Paul’s needs clearly assumed all sorts of shapes and forms, some arising from his personal temperament, some from the state of his physical health, some from the machinations of his enemies, some from the direct action of Satan, some from the demands of his ministry, some from the faithlessness of friends, some from the disappointing news that came from so many of the churches, and some from the horrors of repeated imprisonment, torture and flogging. 

But God had met every need.  Sometimes he had done so miraculously, sometimes through an angel, but often it had come through the human support and encouragement provided by such men as Timothy, Epaphroditus and John Mark; and by women such as Phoebe, Priscilla  and Junia (Rom. 16.7).  One way or another, in his own time, but always at the right time, God had provided all that Paul needed in order to perform his duty, endure pain and overcome temptation. 

 

Important lessons

And his experience had taught him important lessons.  It had taught him not to be anxious about anything (Phil. 4.6), but instead to lay all his requests before God, and not to be ashamed either of being specific or of praying with urgent and persistent importunity.   

It had taught him, too, the value of the prayers of others.
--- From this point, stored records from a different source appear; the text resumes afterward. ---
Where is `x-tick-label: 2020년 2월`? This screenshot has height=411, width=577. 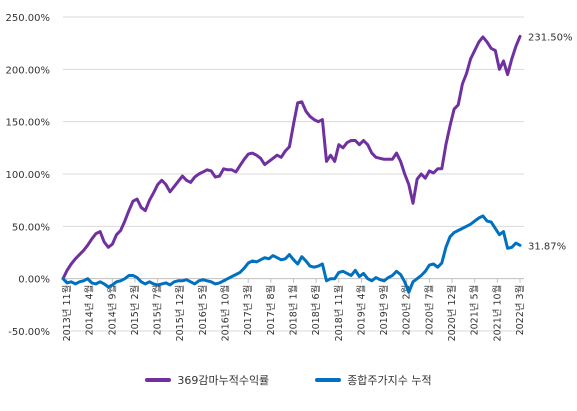 x-tick-label: 2020년 2월 is located at coordinates (407, 310).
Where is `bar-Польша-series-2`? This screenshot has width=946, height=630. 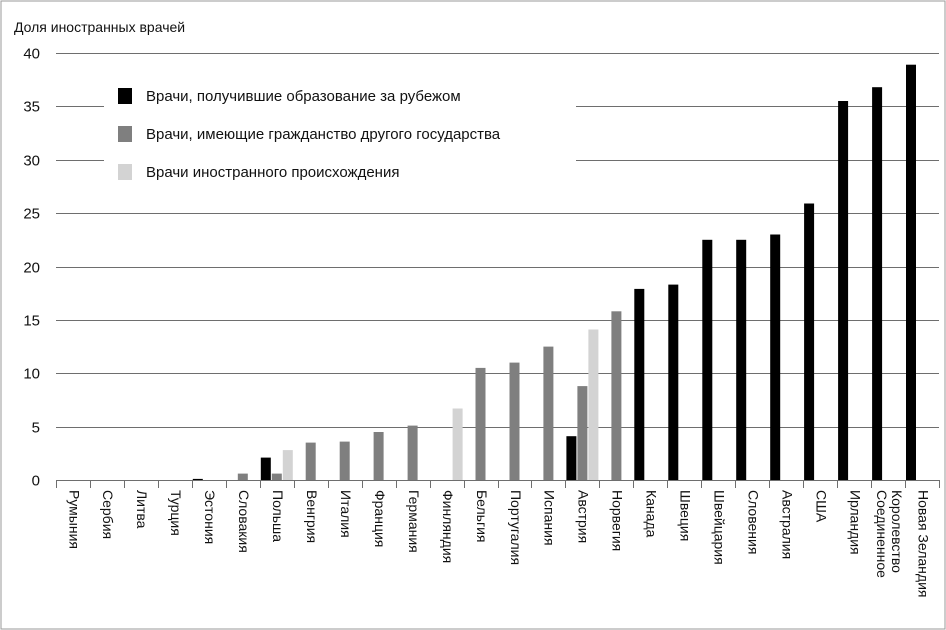
bar-Польша-series-2 is located at coordinates (276, 476).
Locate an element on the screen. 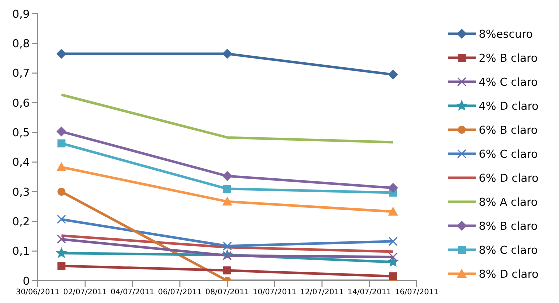 The image size is (559, 303). legend-label: 6% C claro is located at coordinates (508, 154).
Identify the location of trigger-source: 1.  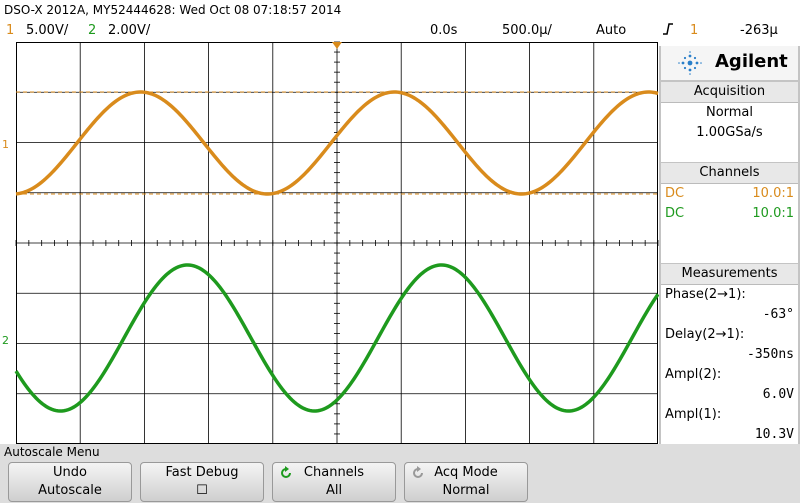
(694, 31).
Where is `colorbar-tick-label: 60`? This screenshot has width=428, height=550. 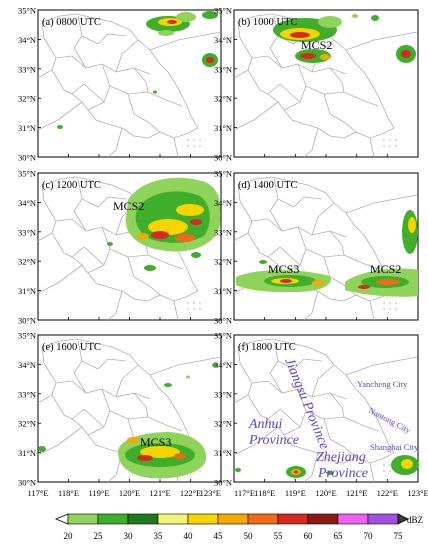
colorbar-tick-label: 60 is located at coordinates (309, 536).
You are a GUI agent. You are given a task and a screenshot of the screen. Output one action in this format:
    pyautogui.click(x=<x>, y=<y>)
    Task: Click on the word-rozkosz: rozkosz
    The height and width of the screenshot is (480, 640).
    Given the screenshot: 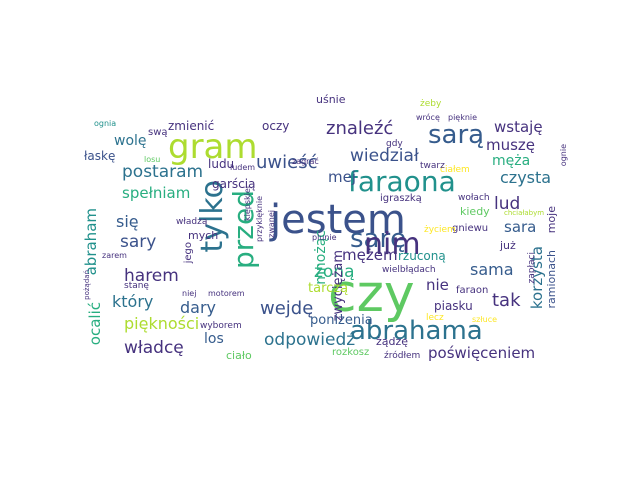 What is the action you would take?
    pyautogui.click(x=351, y=352)
    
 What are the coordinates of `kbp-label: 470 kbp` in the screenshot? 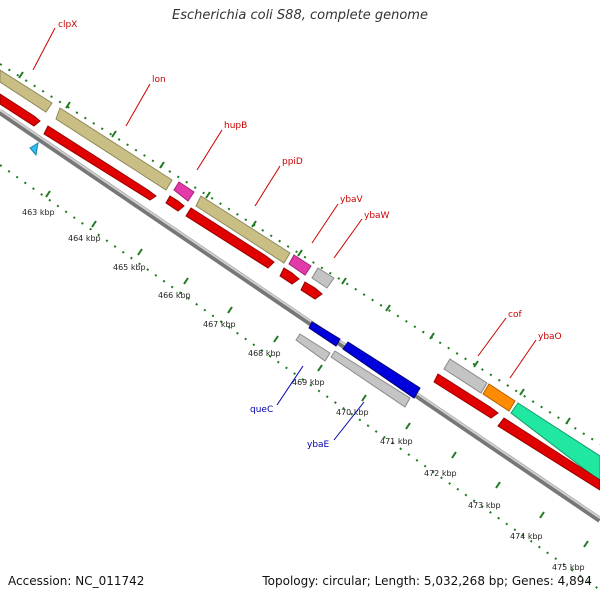 It's located at (352, 412).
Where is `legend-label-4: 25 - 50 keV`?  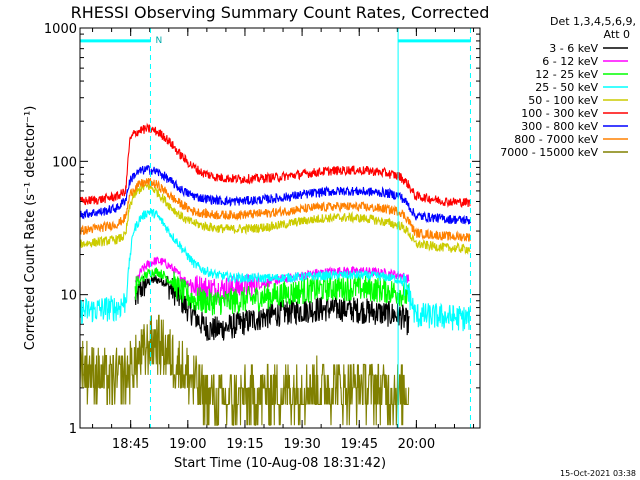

Great apostle though he was, he still wanted to be remembered in the prayers of the young converts in Ephesus (Eph. 6.19). But even so, conscious as he was of his own weakness, he had also learned a lesson at the other end of the scale: ‘I can do all things through him who strengthens me’ (Phil. 4.13); and the weaker he was, the stronger God made him (2 Cor. 12.10).  

What applied to Paul applies to all believers.  He had needs that we don’t have, and we have needs that he didn’t have, but the promise is that God will meet every need of ours, and not only meet them, but meet them up to his own extravagant standards.  He will provide according to his own abundance (his ‘riches in glory’); he will provide according to what Christ secured on our behalf; he will provide far above what we can ask or even imagine (Eph. 3.20). 

Let’s ask extravagantly, especially if we are crying from the depths, because his answers will always fill our hearts with wonder, love and praise:

 

Weeping may for a night endure,

  at morn doth joy arise.                                               

(Psalm 30.5)

 

But if the promises of God give hope not only for the future life, but also for the present one, do they also give us hope for the world and for Planet Earth as well as for the church and the faithful?

Yes, but that needs another page.  In the meantime, ponder this: ‘To plant a garden is to believe in the future.’